When Kennedy opens up the floor to questions, someone asks about Ralph Nader's recent announcement that he's running for president; Kennedy responds with sadness that although Nader is someone who has been a tireless advocate for the right things, and they have been friends for many years, the only explanation for his campaign this year is "psychotic egomania" which, in truth, is sad.

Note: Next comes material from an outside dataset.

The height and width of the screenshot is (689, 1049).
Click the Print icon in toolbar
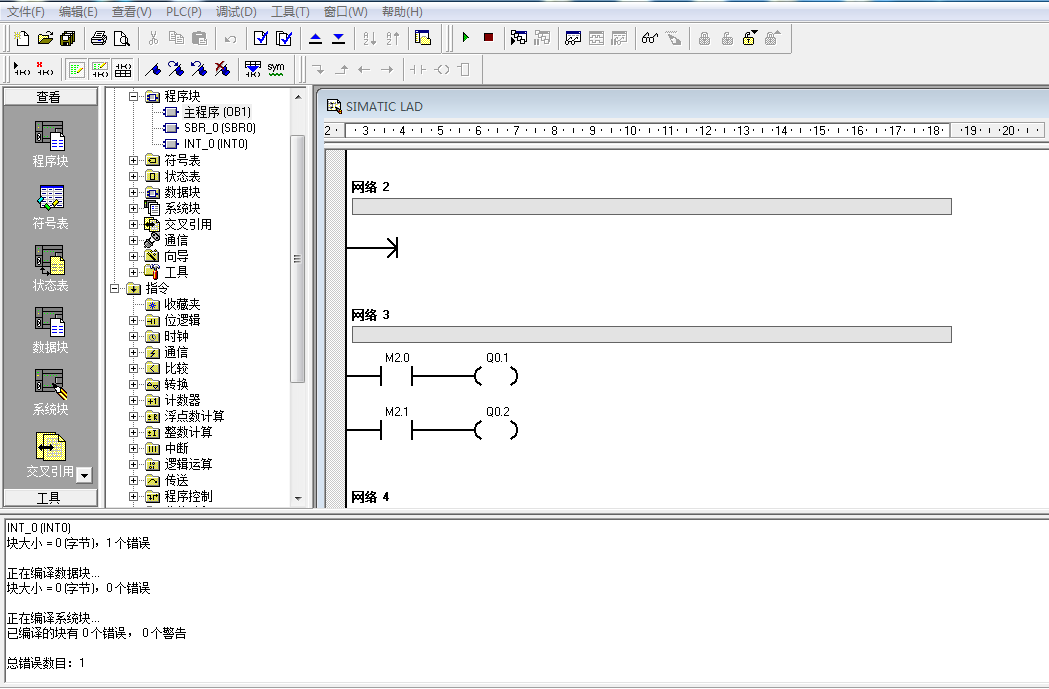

Someone asks why the democratic candidates don't use the environment as a speaking point more often, and Kennedy replies that it isn't the candidates (or elected officials) fault - instead, he blames the media. The media doesn't want to talk about it because it impugns their interests. General Electric is the nation's #1 polluter, he says, and of course, they control NBC, etc; Westinghouse is #2, and they control CBS. The interests of the corporate polluters too often line up with the interests of the corporate media, and it just isn't news. Of course, what the media is interested in is profits. He gets the biggest laugh of the day when he reminds us of CBS's decision to not release the Reagan docudrama at a time when FCC regulations were before Congress, but wonders why "they didn't seem to have any problems with any of the stuff they published about my family over the last forty years."

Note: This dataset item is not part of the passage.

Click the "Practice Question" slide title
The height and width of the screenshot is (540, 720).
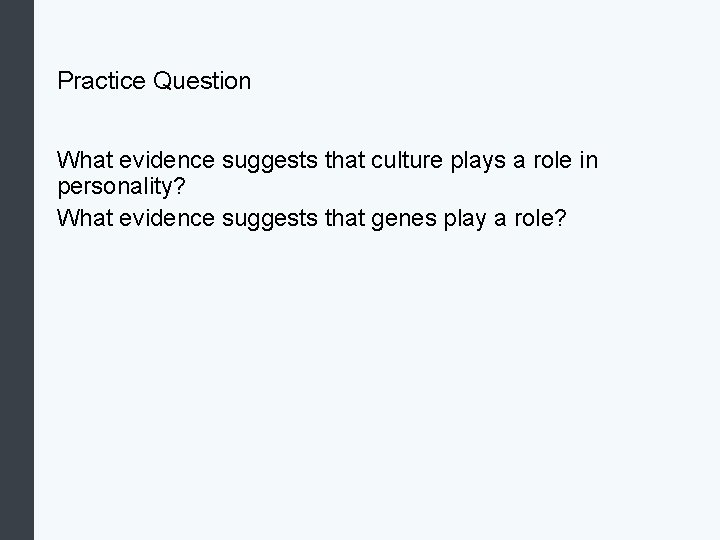(x=154, y=81)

Kennedy's most powerful argument, concerns CAFE standards, which federally regulate the average miles per gallon efficiency rate that the automobile industry must meet. He reminds us that this rate was around 18 mpg in 1979, and scheduled to rise to 26 mpg in 1986, and as high as 40 mpg in 2000. Of course, this progress was all undone by Reagan's administration, but the real point isn't one of negativity against Reagan, it's a subtle reminder of what would've happened had these standards not been rolled back. And of course, under Bush, we've had tax breaks FOR Hummers instituted, while tax breaks for buying hybrid cars have been repealed.

There are two interconnected arguments here which together have a great deal of force. The first is that because our government subsidizes the oil industry to such a large extent, Americans do not pay the "real" price of gas. We pay, currently, around $1.70 a gallon, and that's high by historic measurements, but not high enough to be a behavior changer. In Europe, they pay $5.00 a gallon, which may include a higher level of tax, but this is much closer to the true price of gasoline. Imagine an America where gas cost $5.00 a gallon. Do you think anyone would buy a car that didn't get at least 30 miles a gallon?

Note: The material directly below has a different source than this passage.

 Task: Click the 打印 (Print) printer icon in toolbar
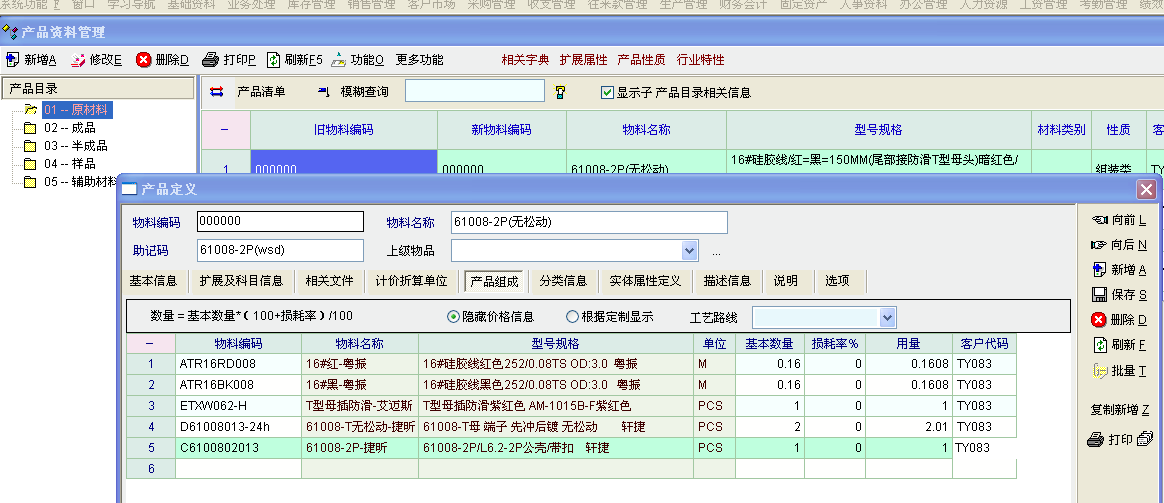[210, 60]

The other point is that we have a hundred million people driving around in SUVs and similarly fuel inefficient cars. If the CAFE standards had been held to, and these people all drove cars that made 40 miles per gallon, the savings in real dollars over a year would be enormous. Compared to the Bush tax "refund" checks of 2001 of $300 - American families would have $1000 or $2000 extra dollars in their pockets because of lower gas bills. Now, that's economic stimulus.

Kennedy finishes by tossing out some humorous phrases in connection with global warming. Leaving no doubt that global warming is a problem, and citing the Pentagon study which calls global warming our most serious national security issue today, he talks about how there just isn't any scientific opposition to global warming anymore, but that most Americans think the debate is still open. This is because, he explains, the corporate powers hire what he calls "biostitutes" to publish misleading reports that don't actually involve science that raise some doubt in the minds of the media. While these reports are scientifically worthless, and the media knows this, they'd rather not take the time to debunk them, instead just publishing that "there's still some debate on the issue." And these reports, published by places like the Heritage Foundation and other so-called "think" tanks, are in reality professional confusionists. These right-wing think tanks aren't actually interested in producing facts or using the scientific method to turn public opinion to their side, they're just interested in keeping the debate open. Confusion is their goal, and so far, they've had remarkable success.

Overall, Kennedy gave an excellent call to action, and I'll definitely be watching his work more closely in the future, and participating where I can.